Once accomplished, one simple command,

% make

will run all of the proofs we have described within our Makefile. This includes calling SymbiYosys to verify every one of the ZipCPU’s various configurations.

Once completed, or even before, you can run

% make -n

to see what proofs have yet to be completed, or equivalently which proofs have failed–assuming in the latter case that make has completed.

Of course, the problem with using make -n to determine which proofs have failed is what happens after only one proof fails. After the first proof fails, make will give you no information about whether or not the remaining proofs might pass. Alternatively, if you don’t want make to stop on the first failed proof, you can instead run,

% make -k

Want to use all of your host processors multiple cores? You could specify make -k -j <ncpus> to use all <ncpus> of them. However, this might leave some of your build cores overloaded during induction. For this reason, I’ve considered running make -n -j <ncpus/2> instead.

What’s all this good for? Well, for me this means I can verify my brand new data cache, instruction cache, instruction decoder, several arbiters, … and the ZipCPU itself from one make command. If the make command fails, I can go back and examine the respective logfile.txts to see why.
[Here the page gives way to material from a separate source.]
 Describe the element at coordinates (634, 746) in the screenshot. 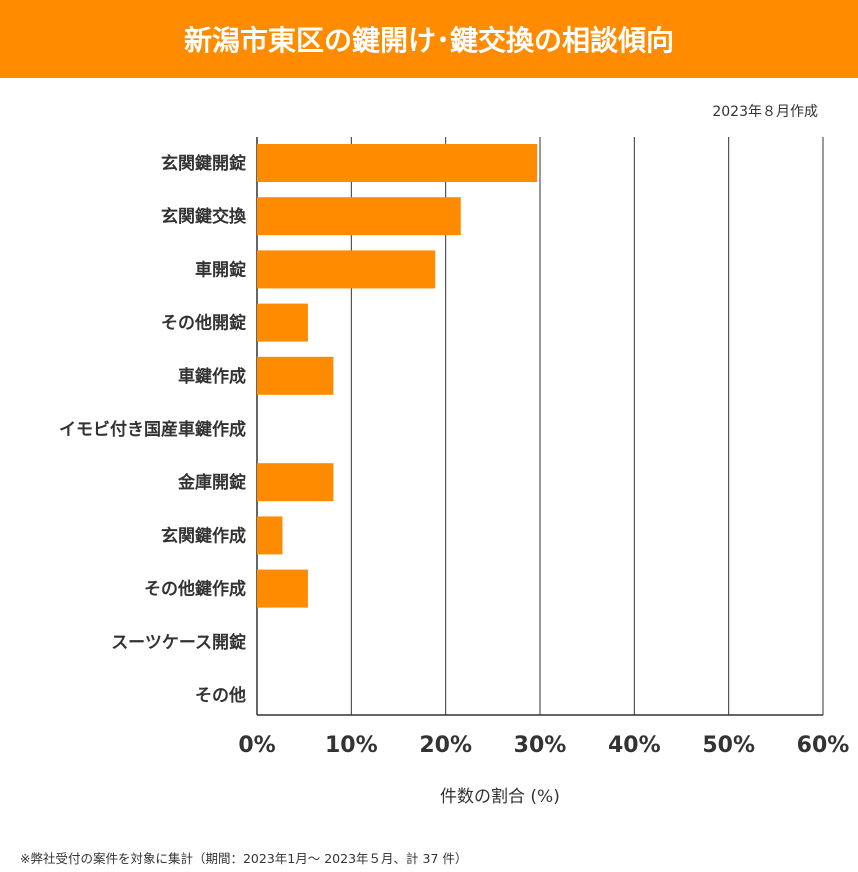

Likewise, if I want to know what proofs need to be re-accomplished, I can just type make -n to see what make would try to build if you ran it again.

With a little more work, I could split the list of Verilog files, $(CPUDEPS), into a more finer grained list, so that all of the CPU configurations don’t need to be re-verified every time one file, used only by some configurations, changes.

Conclusions

When I first started using this approach of testing multiple configurations automatically using make, I immediately found several errors within code that I had assumed was working. The first bug was in the memory component, where it wasn’t properly handling a misaligned address exception (an option that wasn’t checked by default). The second bug was within the I-cache, that I am hoping to blog about soon. Since I had only verified the safety properties within it, that is the assert()s given the assumptions, I hadn’t noticed that certain assumptions rendered the proof vacuous. Now, using these multiple configurations, I can both prove the assertions and run cover to be even more certain that the various ZipCPU components work.

So even though I’ve only started using this approach in the most recent release of the ZipCPU, because of the bugs I’ve found with it using this new approach, I now like it so much that I’m likely to slowly modify all of the Makefiles within my various projects to use this approach as I have opportunity. Even if the core in question isn’t configurable, I’m going to make certain I do this in order to guarantee that the cover() checks run automatically.